A ascensão meteórica da inteligência artificial, de grandes modelos de linguagem e da computação de alto desempenho está transformando a infraestrutura de data centers em todo o mundo. À medida que os clusters de IA continuam a crescer em escala, os sistemas tradicionais de refrigeração a ar estão atingindo seus limites físicos.

As previsões do setor indicam que a adoção de refrigeração líquida em data centers acelerou drasticamente. resfriamento líquido A penetração, estimada em apenas cerca de 31 TP3T em 2021, deverá atingir aproximadamente 371 TP3T em 2026. Essa mudança reflete uma transformação fundamental na forma como as instalações modernas são projetadas para suportar cargas de trabalho computacionais de última geração.

O principal fator por trás dessa transição é o aumento sem precedentes no consumo de energia dos chips. Os aceleradores de IA continuam a oferecer maior desempenho computacional, mas também geram significativamente mais calor. A futura arquitetura Rubin deverá elevar o consumo de energia de um único chip para perto de 2.000 W, criando desafios térmicos que o resfriamento a ar convencional não consegue solucionar de forma eficaz.
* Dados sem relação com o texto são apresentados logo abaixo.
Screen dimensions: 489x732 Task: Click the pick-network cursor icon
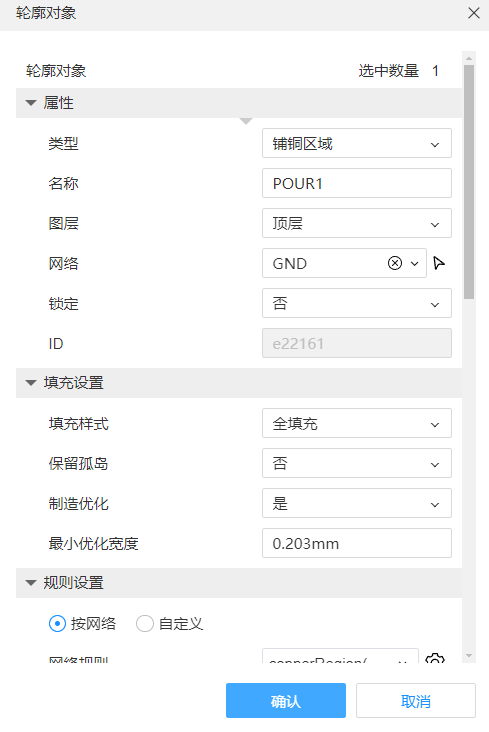(439, 263)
Ao mesmo tempo, a densidade de potência dos racks está aumentando em um ritmo extraordinário. Enquanto os data centers corporativos tradicionais normalmente operam com 5 a 15 kW por rack e os clusters de GPUs modernos frequentemente ultrapassam 50 kW, espera-se que as futuras implementações de IA ultrapassem 900 kW por rack. Nessas condições, o resfriamento líquido deixa de ser um aprimoramento opcional e se torna um requisito crítico de infraestrutura.

As crescentes limitações do resfriamento a ar

Durante décadas, o resfriamento a ar tem sido a tecnologia de resfriamento dominante em data centers. Sistemas de contenção de corredor frio, contenção de corredor quente e ar condicionado de precisão têm suportado com sucesso gerações de equipamentos de TI.
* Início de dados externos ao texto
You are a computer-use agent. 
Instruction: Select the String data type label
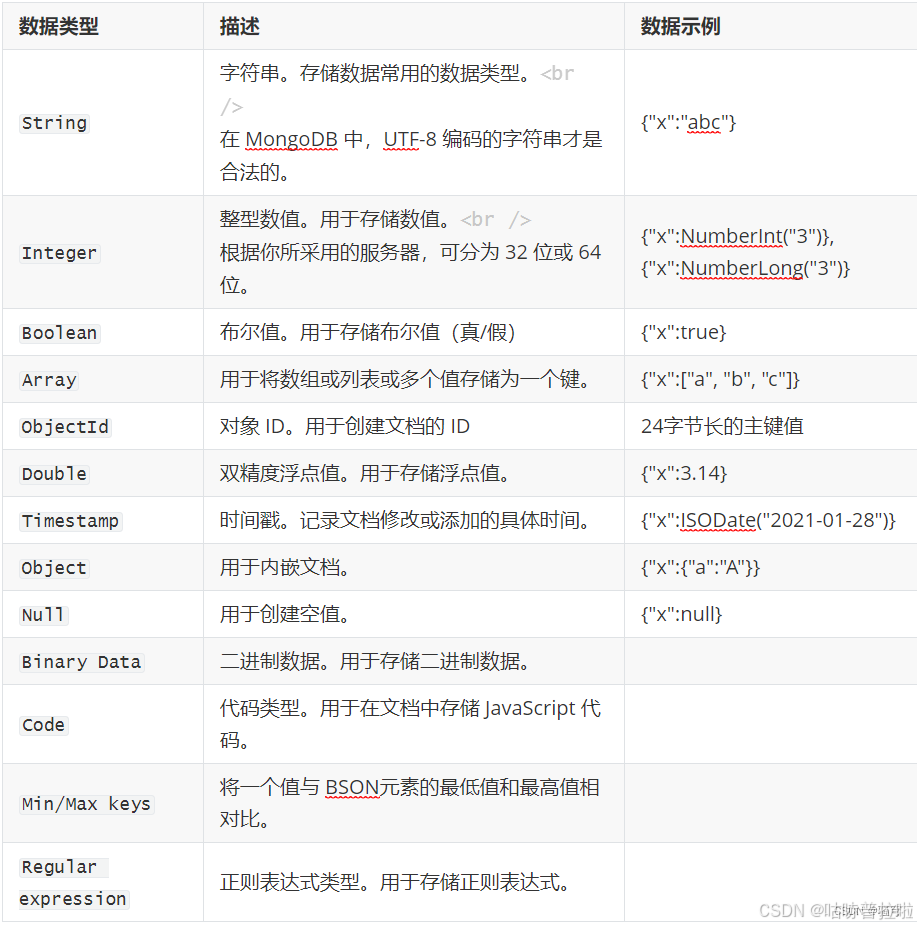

No entanto, o ar possui limitações físicas inerentes. Sua capacidade de transferência de calor é relativamente baixa em comparação com a de líquidos. À medida que a densidade dos servidores aumenta, os sistemas de refrigeração precisam movimentar volumes de ar cada vez maiores para remover o calor dos componentes críticos.

Essa abordagem torna-se ineficiente e dispendiosa em densidades de potência mais elevadas. Pontos quentes frequentemente se desenvolvem em torno de CPUs, GPUs, módulos de memória e sistemas de alimentação. Mesmo quando as temperaturas ambientes permanecem dentro de limites aceitáveis, as temperaturas dos componentes podem subir a níveis que reduzem o desempenho ou comprometem a confiabilidade.

Muitos especialistas do setor consideram o resfriamento líquido necessário quando a densidade de potência por rack ultrapassa 30-50 kW. Para implantações acima de 100 kW por rack, o resfriamento líquido muitas vezes se torna a única solução viável. Como resultado, operadores de hiperescala, provedores de nuvem e desenvolvedores de infraestrutura de IA estão redesenhando suas instalações com base em tecnologias de resfriamento líquido.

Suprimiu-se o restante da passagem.